-- DATA RECORDS follows --

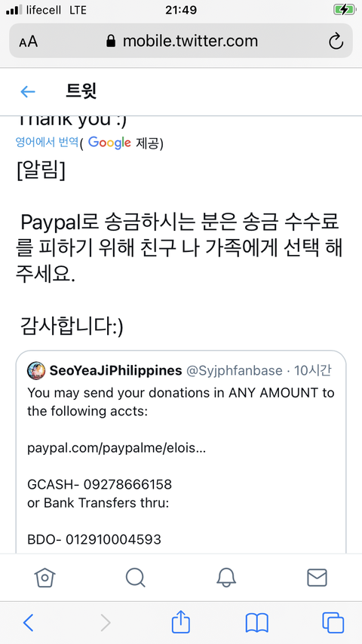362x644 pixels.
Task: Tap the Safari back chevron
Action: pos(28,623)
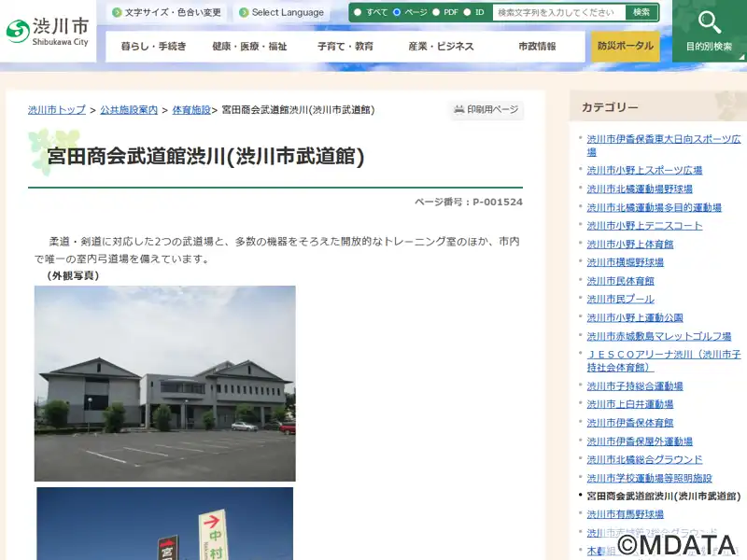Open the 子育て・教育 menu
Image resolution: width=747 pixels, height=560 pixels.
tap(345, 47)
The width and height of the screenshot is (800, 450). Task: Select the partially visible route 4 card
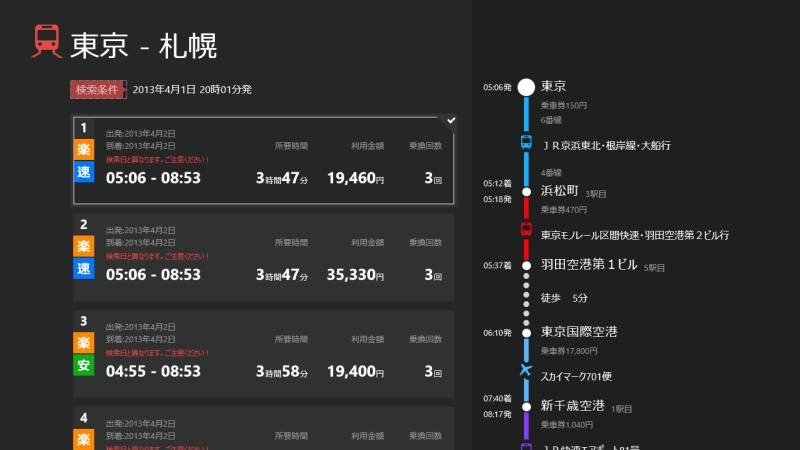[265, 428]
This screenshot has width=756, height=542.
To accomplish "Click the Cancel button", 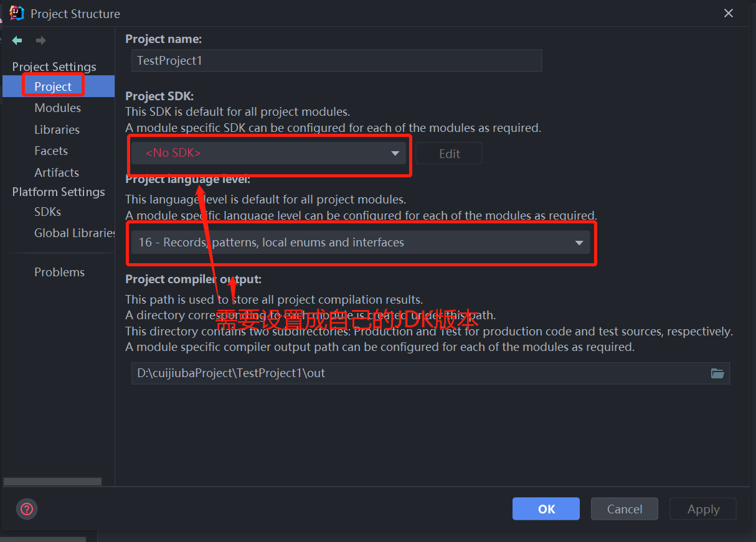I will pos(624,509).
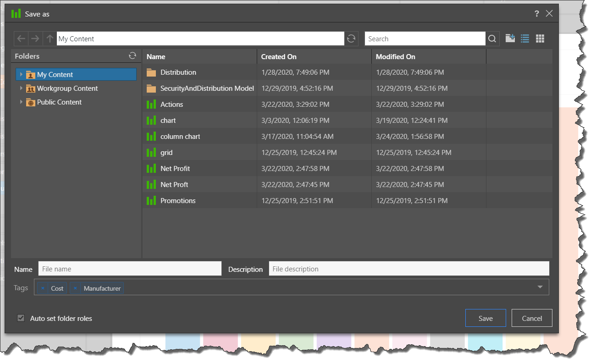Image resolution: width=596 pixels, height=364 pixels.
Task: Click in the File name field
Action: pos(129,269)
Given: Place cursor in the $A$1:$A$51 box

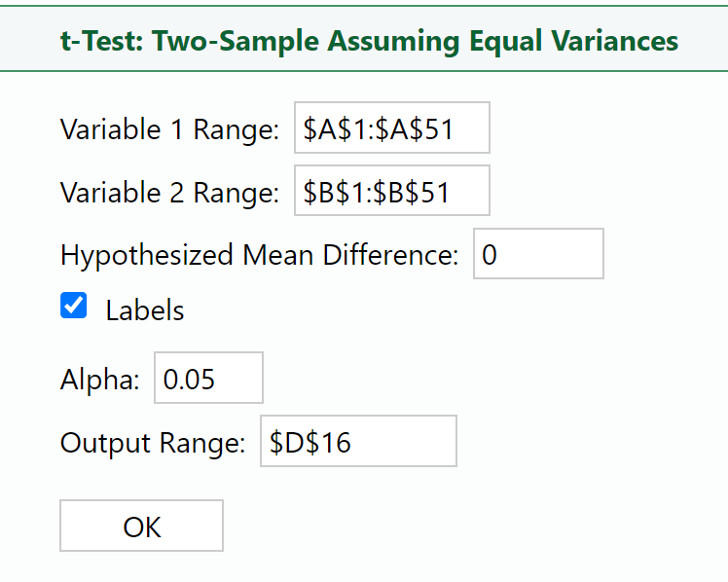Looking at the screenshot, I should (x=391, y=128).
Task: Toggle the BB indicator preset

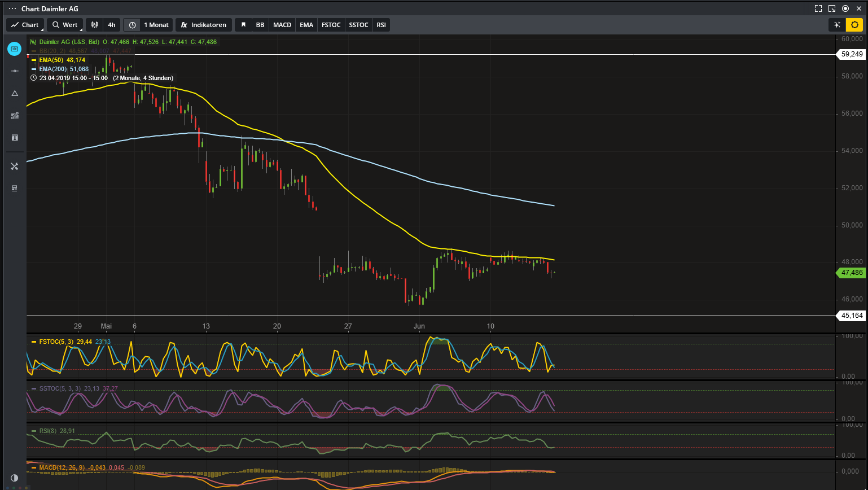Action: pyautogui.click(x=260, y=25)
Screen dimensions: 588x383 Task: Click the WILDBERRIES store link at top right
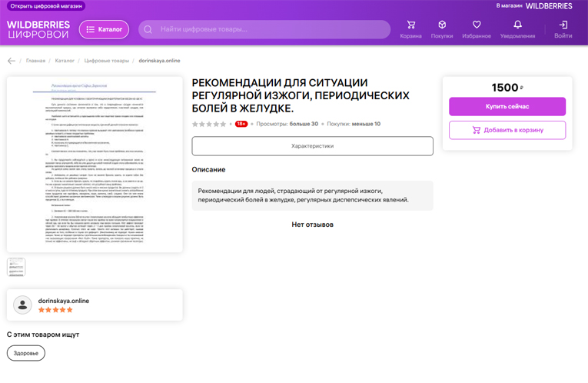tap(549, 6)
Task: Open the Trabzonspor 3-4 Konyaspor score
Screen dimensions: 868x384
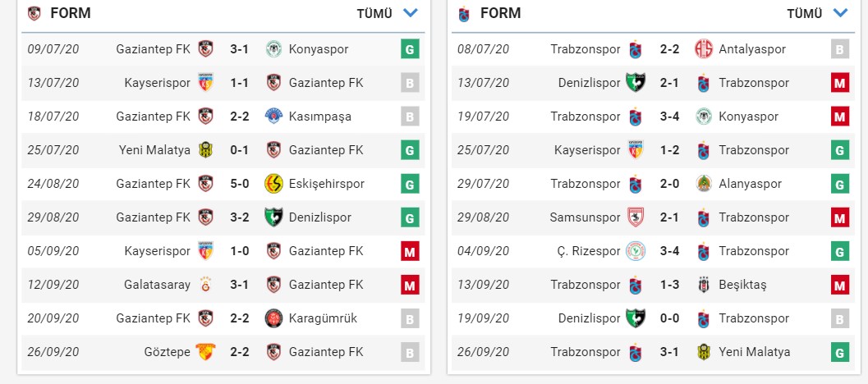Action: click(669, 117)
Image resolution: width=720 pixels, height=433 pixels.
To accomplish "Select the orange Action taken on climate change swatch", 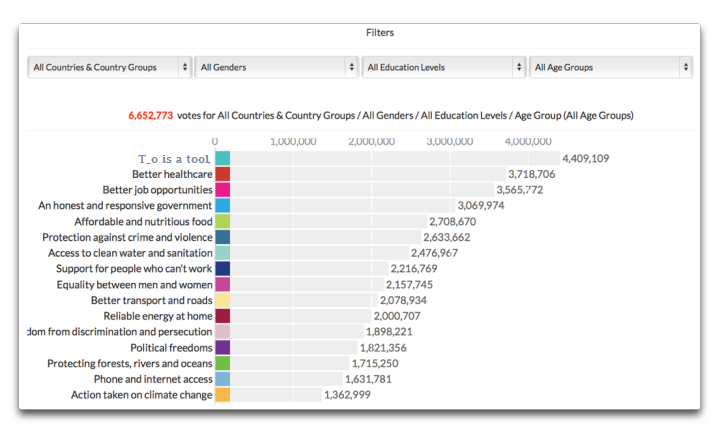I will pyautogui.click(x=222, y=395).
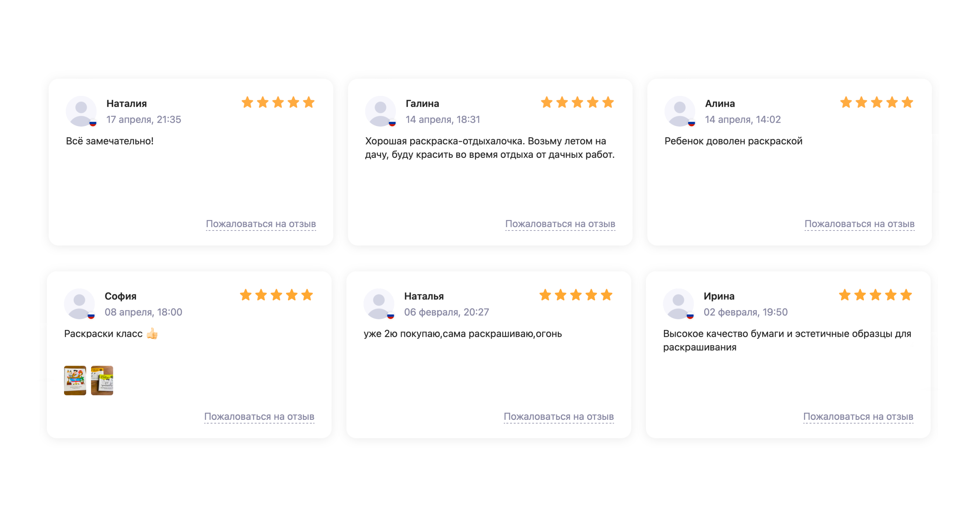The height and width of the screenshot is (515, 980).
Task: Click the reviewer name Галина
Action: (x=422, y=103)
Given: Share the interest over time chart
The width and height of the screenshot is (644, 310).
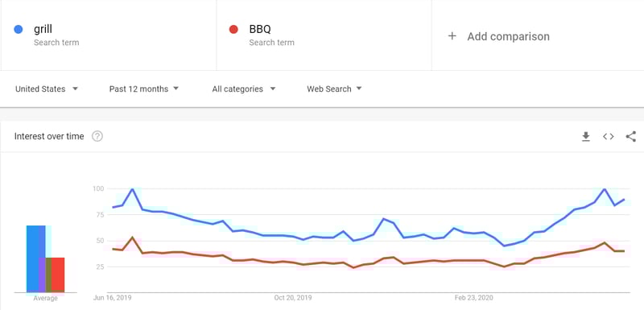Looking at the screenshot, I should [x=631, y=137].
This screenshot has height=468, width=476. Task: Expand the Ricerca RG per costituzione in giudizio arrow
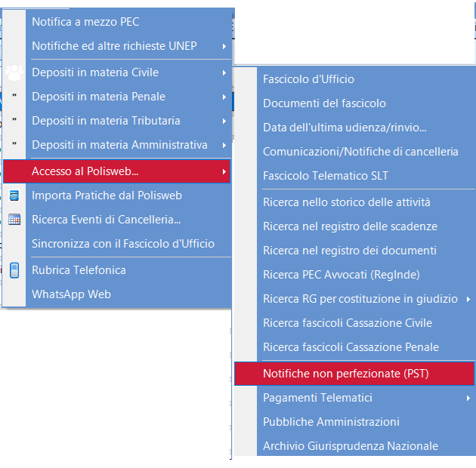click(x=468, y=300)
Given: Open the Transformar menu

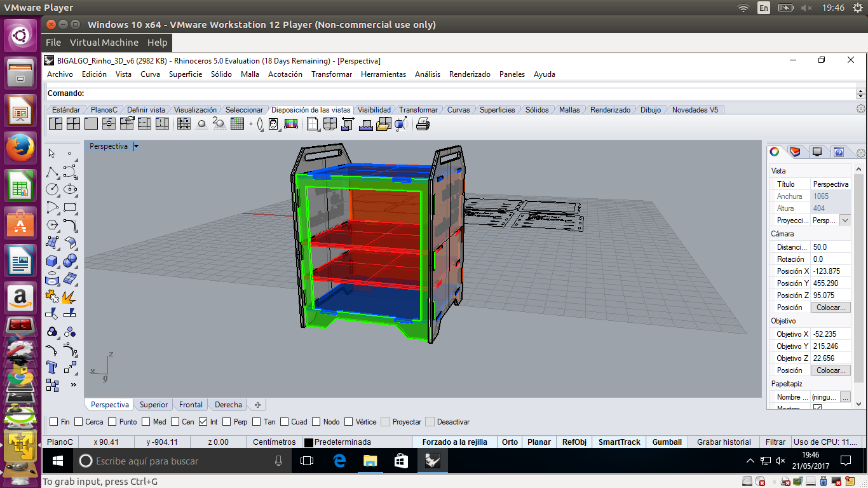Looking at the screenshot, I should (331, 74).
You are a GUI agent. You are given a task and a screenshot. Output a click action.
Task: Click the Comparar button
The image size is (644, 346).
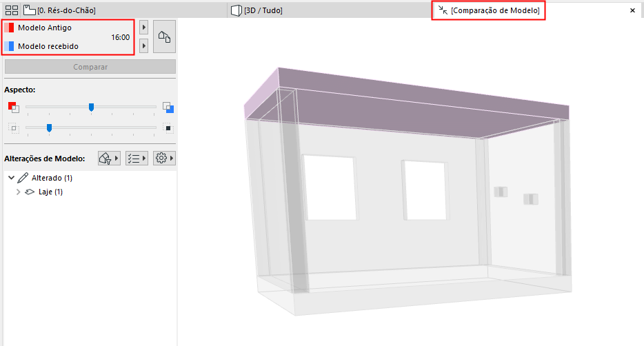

-- DATA RECORDS concluded --

* _TO DO_:
Pictures are not part of the copy. Extract exactly the lines from the line containing "The width and height of the screenshot is (644, 310)." through the final line of the entries above, both included.

* _SOLUTION_:
The width and height of the screenshot is (644, 310).
Looking at the screenshot, I should [x=631, y=137].
This screenshot has height=468, width=476. Task: Expand the Ricerca RG per costituzione in giudizio arrow
click(x=468, y=300)
Given: Open the Transformar menu

Looking at the screenshot, I should (331, 74).
You are a GUI agent. You are given a task and a screenshot. Output a click action.
Task: Click the Comparar button
The image size is (644, 346).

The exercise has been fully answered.